With the beginning of the semester coming up quickly (classes begin the last week of August), I've finally begun working on my syllabus. I'm teaching three sections of the same class (English 1010 - Introduction to Writing); two sections meet twice a week and one section meets three times a week, so I'm in the process of creating two schedules. I've already filled in when the papers are due (including first and second drafts). At this point I'm just filling in the holes and researching possible readings.
I've developed an interest in cultural perceptions as they pertain to education, gender, disability, and family, so I've been looking for and finding readings that examine how those in different parts of the world and those with different religious traditions respond to disability, etc. So far I've found essays on disability and Islam and disability and Christianity, and brochures that explore culture and disabililty in Korea, India, Japan, the Phillipines, Vietnam, and China. The New York Times and the Salt Lake Tribune are available on campus as well, and I plan in integrating those newspapers into our class time as well.

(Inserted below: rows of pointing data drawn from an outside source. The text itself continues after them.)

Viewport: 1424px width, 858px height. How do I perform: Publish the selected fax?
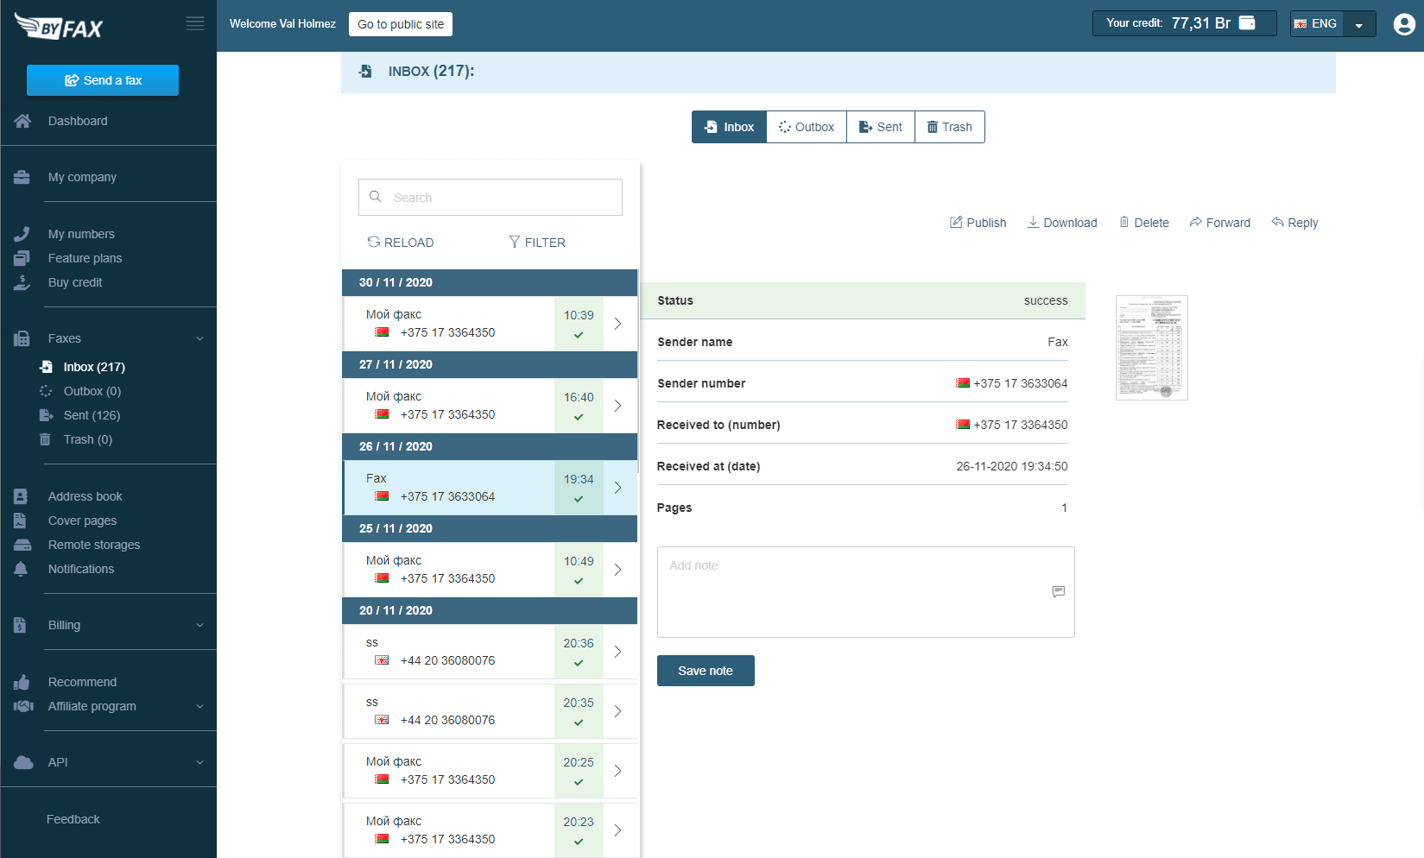[x=978, y=223]
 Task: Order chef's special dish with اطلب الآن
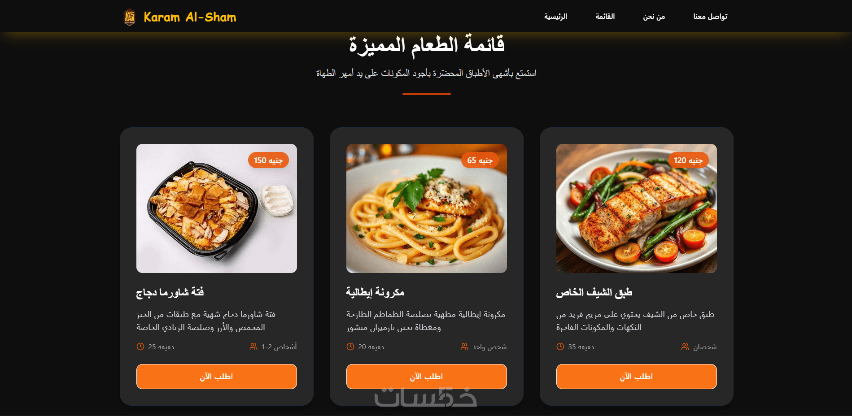point(637,377)
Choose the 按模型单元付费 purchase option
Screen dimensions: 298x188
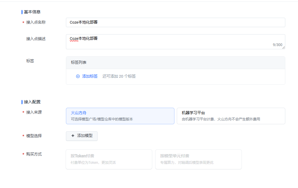click(x=198, y=159)
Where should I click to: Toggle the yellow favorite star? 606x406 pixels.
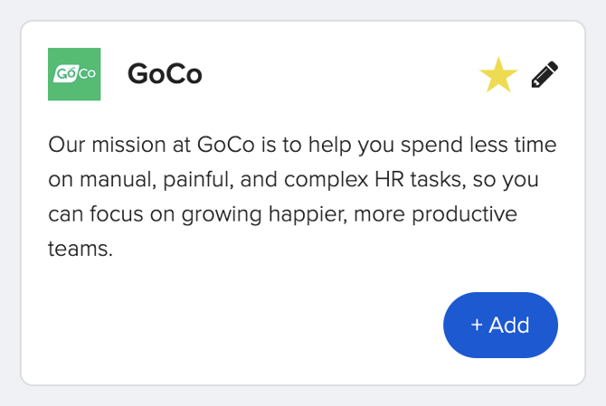click(x=498, y=75)
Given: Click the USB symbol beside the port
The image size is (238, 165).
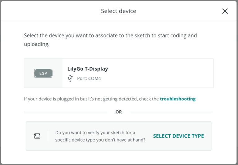Looking at the screenshot, I should (x=70, y=78).
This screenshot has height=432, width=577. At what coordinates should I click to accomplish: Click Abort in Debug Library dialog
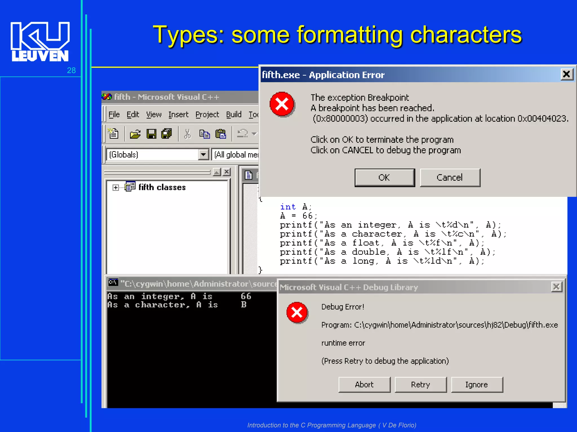pos(364,384)
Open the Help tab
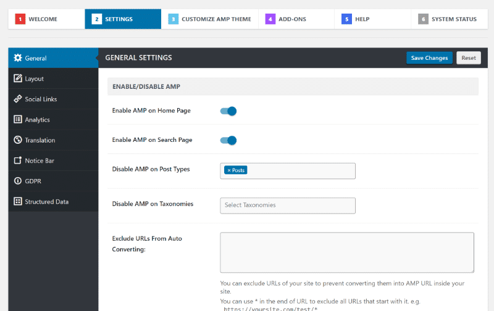 point(362,19)
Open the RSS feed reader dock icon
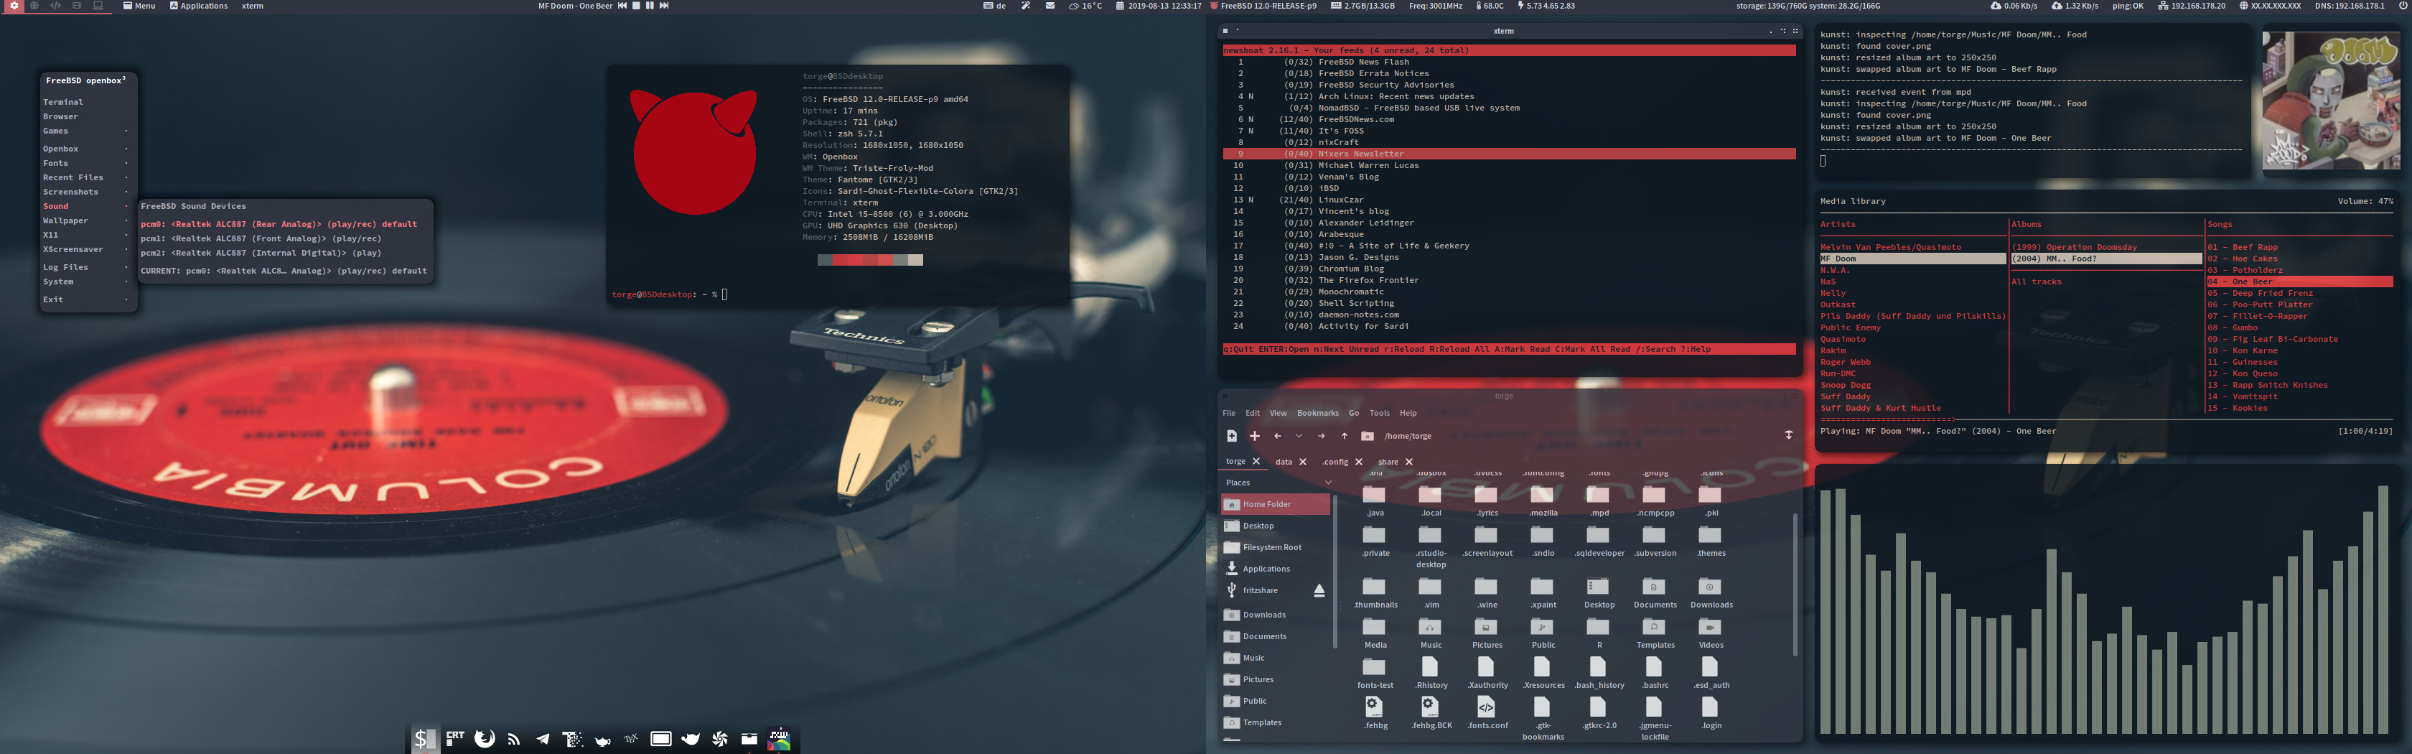Screen dimensions: 2412x754 (x=513, y=739)
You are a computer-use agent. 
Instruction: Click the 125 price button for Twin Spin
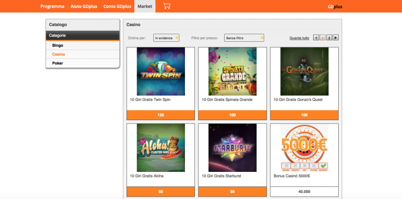161,115
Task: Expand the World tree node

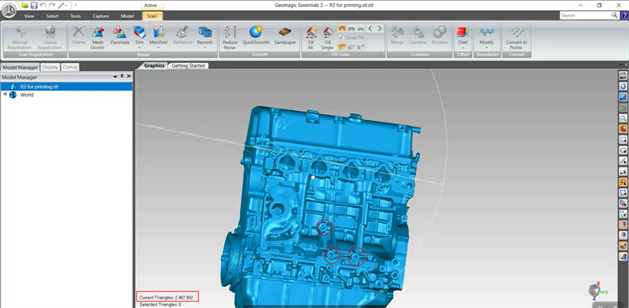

From a thematic standpoint there's a lot of overlap, since culture and cultural perceptions embody so many of these topics simultaneously (a child's gender can affect her culturally permitted level of education, which affects the family and community both socially and economically). As such, while specific class periods may require a focus on disability, education or religion or any one of a number of other culturally-relevant topics come into play as well at some point. I can focus more on a specific topic in any given class, but eventually we get into how education or gender or disability influences culture on multiple levels.
A lot of students in Utah are culturally insulated; they don't travel as much as the students I've taught in New York or Pennsylvania, and there aren't as many immigrants who settle here (aside from those coming from Mexico), and I'm relishing having some uncomfortable conversations, as odd as that may sound. I want to get my students thinking about how we define our own culture and how we decide what's culturally relevant.